Lemma 1. If $f_{\delta}(x)=e^{-(\delta +i\sigma)x^{2}}$, for $\delta>0$ and $\sigma\in\mathbb{R}$, then $$\widehat{f_{\delta}}(\xi)=\int_{\mathbb{R}}e^{-(\delta+i\sigma)x^{2}}e^{-2\pi i x\xi}\mathrm{d}x=\left(\dfrac{\pi}{\delta+i\sigma}\right)^{1/2}e^{-(\pi\xi^{2})/(\delta+i\sigma)}, \tag{3}$$ where we take the principal branch of $\arg(z)$.

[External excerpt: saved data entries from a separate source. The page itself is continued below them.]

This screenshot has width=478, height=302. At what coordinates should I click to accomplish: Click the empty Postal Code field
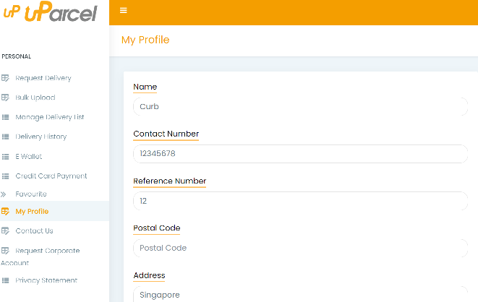point(300,248)
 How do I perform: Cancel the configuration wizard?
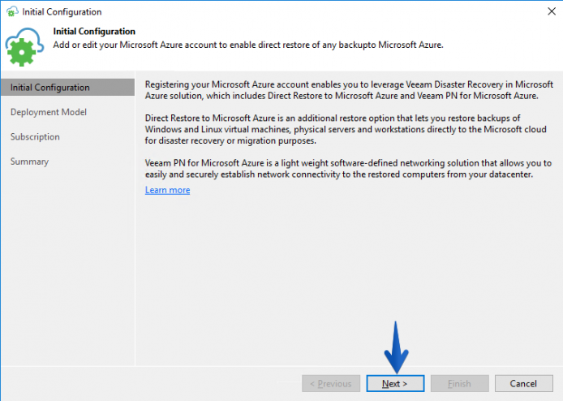point(523,383)
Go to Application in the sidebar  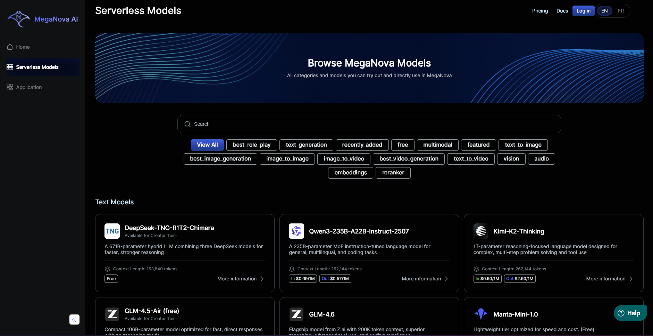[x=29, y=87]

This result is typically proven using Cauchy's theorem from complex analysis, and a proof can be found in a typical Fourier analysis book. Since we will need it later below, we note that
$$\lim_{\delta\rightarrow 0^{+}}\widehat{f_{\delta}}(\xi)=\left(\dfrac{\pi}{\left|\sigma\right|}\right)^{1/2}e^{-\text{sgn}(\sigma)i\pi/4}e^{i\pi\xi^{2}/\sigma},\qquad\forall\xi\in\mathbb{R} \tag{4}$$
Lemma 2. If $g(x)=e^{-2\left|x-2\right|}$, then $$\widehat{g}(\xi)=\dfrac{e^{-4\pi i\xi}}{1+\pi^{2}\xi^{2}} \tag{5}$$
Proof. It suffices by the translation and scaling properties to compute the Fourier transform of the function $e^{-\left|t\right|}$l. \begin{align*} \int_{\mathbb{R}}e^{-\left|x\right|}e^{-2\pi i x\xi}\mathrm{d}x=\int_{0}^{\infty}e^{-x}2\cos(2\pi x\xi)\mathrm{d}x \end{align*} Integrating by parts twice, we obtain that the RHS is equal to $$-(2\pi^{2}\xi^{2})^{-1}\int_{0}^{\infty}e^{-x}\cos(2\pi x\xi)\mathrm{d}x,$$ which with some algebra yields $$\int_{\mathbb{R}}e^{-\left|x\right|}e^{-2\pi i x\xi}\mathrm{d}x=\dfrac{2}{1+4\pi^{2}\xi^{2}}$$ $\Box$
Applying Lemma 1 with $\sigma=\pm 1$ and Lemma 2, we obtain that
\begin{align*} \lim_{\delta\rightarrow 0^{+}}\int_{\mathbb{R}}e^{-(\delta\pm i) x^{2}}e^{-2\left|x-2\right|}e^{-2\pi i x\xi}\mathrm{d}x=\lim_{\delta\rightarrow 0^{+}}\int_{\mathbb{R}}\left(\dfrac{\pi}{\delta\pm i}\right)^{1/2}e^{-(\pi y^{2})/(\delta\pm i)}\dfrac{e^{-4\pi i(\xi-y)}}{1+\pi^{2}(\xi-y)^{2}}\mathrm{d}y \end{align*} The integrand on the RHS above is dominated by an $L^{1}$ function for all $\delta>0$, so by dominated convergence, we conclude that
\begin{align*} \int_{\mathbb{R}}e^{\mp ix^{2}}e^{-2\left|x-2\right|}e^{-2\pi i x\xi}\mathrm{d}x=\sqrt{\pi}e^{\mp i\pi/4}\int_{\mathbb{R}}e^{\pm i(\pi y^{2})}\dfrac{e^{-4\pi i(\xi-y)}}{1+\pi^{2}(\xi-y)^{2}}\mathrm{d}y \tag{6} \end{align*}
Whence, \begin{align*} \int_{\mathbb{R}}\sin(x^{2})e^{-2\left|x-2\right|}e^{-2\pi i x\xi}\mathrm{d}x&=\dfrac{\sqrt{\pi}}{2i}\int_{\mathbb{R}}\left[e^{-i(\pi y^{2}-\pi/4)}-e^{i(\pi y^{2}-\pi/4)}\right]\dfrac{e^{-4\pi i(\xi-y)}}{1+\pi^{2}(\xi-y)^{2}}\mathrm{d}y\\ &=-\sqrt{\pi}\int_{\mathbb{R}}\sin(\pi y^{2}-\pi/4)\dfrac{e^{-4\pi i(\xi-y)}}{1+\pi^{2}(\xi-y)^{2}}\mathrm{d}y \tag{7} \end{align*}
At the moment, I don't know how to obtain a closed form expression for the integral on the right. Perhaps another user could chime in on this point.